Edit the listing below by replacing "GUI agent" with "screen assistant" everywhere it occurs, and leave every other line unchanged.
— begin MATERIAL —
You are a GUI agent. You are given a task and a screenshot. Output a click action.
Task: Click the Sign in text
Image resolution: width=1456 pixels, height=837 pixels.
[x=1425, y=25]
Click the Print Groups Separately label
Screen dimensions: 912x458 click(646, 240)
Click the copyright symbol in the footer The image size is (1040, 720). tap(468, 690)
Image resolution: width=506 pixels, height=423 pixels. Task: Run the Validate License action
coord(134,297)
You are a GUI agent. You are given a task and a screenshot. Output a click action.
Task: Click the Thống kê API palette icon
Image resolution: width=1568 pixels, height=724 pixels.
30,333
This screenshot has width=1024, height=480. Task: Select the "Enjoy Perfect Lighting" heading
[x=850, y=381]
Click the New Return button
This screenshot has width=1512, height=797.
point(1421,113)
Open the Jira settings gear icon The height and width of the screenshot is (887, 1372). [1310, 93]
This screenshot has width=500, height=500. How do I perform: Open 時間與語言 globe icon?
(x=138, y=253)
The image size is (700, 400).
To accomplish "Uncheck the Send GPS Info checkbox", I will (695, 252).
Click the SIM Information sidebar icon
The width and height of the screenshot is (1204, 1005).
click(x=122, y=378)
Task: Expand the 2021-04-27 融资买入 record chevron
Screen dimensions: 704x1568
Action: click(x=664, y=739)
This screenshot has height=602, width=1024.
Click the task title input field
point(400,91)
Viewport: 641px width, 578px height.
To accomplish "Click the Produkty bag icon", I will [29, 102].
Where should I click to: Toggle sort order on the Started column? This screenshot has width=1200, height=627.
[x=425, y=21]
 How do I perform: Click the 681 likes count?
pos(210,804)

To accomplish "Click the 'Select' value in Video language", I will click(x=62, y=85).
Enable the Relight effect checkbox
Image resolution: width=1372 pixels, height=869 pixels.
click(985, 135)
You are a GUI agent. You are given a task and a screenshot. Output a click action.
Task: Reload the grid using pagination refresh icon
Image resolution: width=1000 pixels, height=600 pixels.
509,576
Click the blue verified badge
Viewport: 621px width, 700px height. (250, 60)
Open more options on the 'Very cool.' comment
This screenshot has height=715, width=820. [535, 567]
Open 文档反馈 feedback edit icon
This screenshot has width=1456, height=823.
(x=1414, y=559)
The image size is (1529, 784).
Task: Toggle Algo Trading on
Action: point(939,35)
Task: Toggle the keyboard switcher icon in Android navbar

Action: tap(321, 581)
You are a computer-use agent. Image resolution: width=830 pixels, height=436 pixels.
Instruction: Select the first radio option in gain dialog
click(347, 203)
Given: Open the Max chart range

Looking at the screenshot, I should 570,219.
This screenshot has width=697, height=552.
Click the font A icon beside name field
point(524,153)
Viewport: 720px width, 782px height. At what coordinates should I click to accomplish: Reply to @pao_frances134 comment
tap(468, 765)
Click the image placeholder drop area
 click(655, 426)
— end MATERIAL —
## SOLUTION
You are a screen assistant. You are given a task and a screenshot. Output a click action.
Task: Click the Sign in text
Image resolution: width=1456 pixels, height=837 pixels.
[x=1425, y=25]
Click the Print Groups Separately label
Screen dimensions: 912x458 click(646, 240)
Click the copyright symbol in the footer The image size is (1040, 720). tap(468, 690)
Image resolution: width=506 pixels, height=423 pixels. Task: Run the Validate License action
coord(134,297)
You are a screen assistant. You are given a task and a screenshot. Output a click action.
Task: Click the Thống kê API palette icon
Image resolution: width=1568 pixels, height=724 pixels.
30,333
This screenshot has width=1024, height=480. Task: Select the "Enjoy Perfect Lighting" heading
[x=850, y=381]
Click the New Return button
This screenshot has width=1512, height=797.
point(1421,113)
Open the Jira settings gear icon The height and width of the screenshot is (887, 1372). [1310, 93]
This screenshot has width=500, height=500. How do I perform: Open 時間與語言 globe icon?
(x=138, y=253)
The image size is (700, 400).
To accomplish "Uncheck the Send GPS Info checkbox", I will (695, 252).
Click the SIM Information sidebar icon
The width and height of the screenshot is (1204, 1005).
click(x=122, y=378)
Task: Expand the 2021-04-27 融资买入 record chevron
Screen dimensions: 704x1568
Action: click(x=664, y=739)
This screenshot has height=602, width=1024.
Click the task title input field
point(400,91)
Viewport: 641px width, 578px height.
To accomplish "Click the Produkty bag icon", I will [29, 102].
Where should I click to: Toggle sort order on the Started column? This screenshot has width=1200, height=627.
[x=425, y=21]
 How do I perform: Click the 681 likes count?
pos(210,804)

To accomplish "Click the 'Select' value in Video language", I will click(x=62, y=85).
Enable the Relight effect checkbox
Image resolution: width=1372 pixels, height=869 pixels.
click(985, 135)
You are a screen assistant. You are given a task and a screenshot. Output a click action.
Task: Reload the grid using pagination refresh icon
Image resolution: width=1000 pixels, height=600 pixels.
509,576
Click the blue verified badge
Viewport: 621px width, 700px height. (250, 60)
Open more options on the 'Very cool.' comment
This screenshot has height=715, width=820. [535, 567]
Open 文档反馈 feedback edit icon
This screenshot has width=1456, height=823.
(x=1414, y=559)
The image size is (1529, 784).
Task: Toggle Algo Trading on
Action: point(939,35)
Task: Toggle the keyboard switcher icon in Android navbar

Action: tap(321, 581)
You are a computer-use agent. Image resolution: width=830 pixels, height=436 pixels.
Instruction: Select the first radio option in gain dialog
click(347, 203)
Given: Open the Max chart range

Looking at the screenshot, I should 570,219.
This screenshot has width=697, height=552.
Click the font A icon beside name field
point(524,153)
Viewport: 720px width, 782px height. At what coordinates should I click to accomplish: Reply to @pao_frances134 comment
tap(468, 765)
Click the image placeholder drop area
 click(655, 426)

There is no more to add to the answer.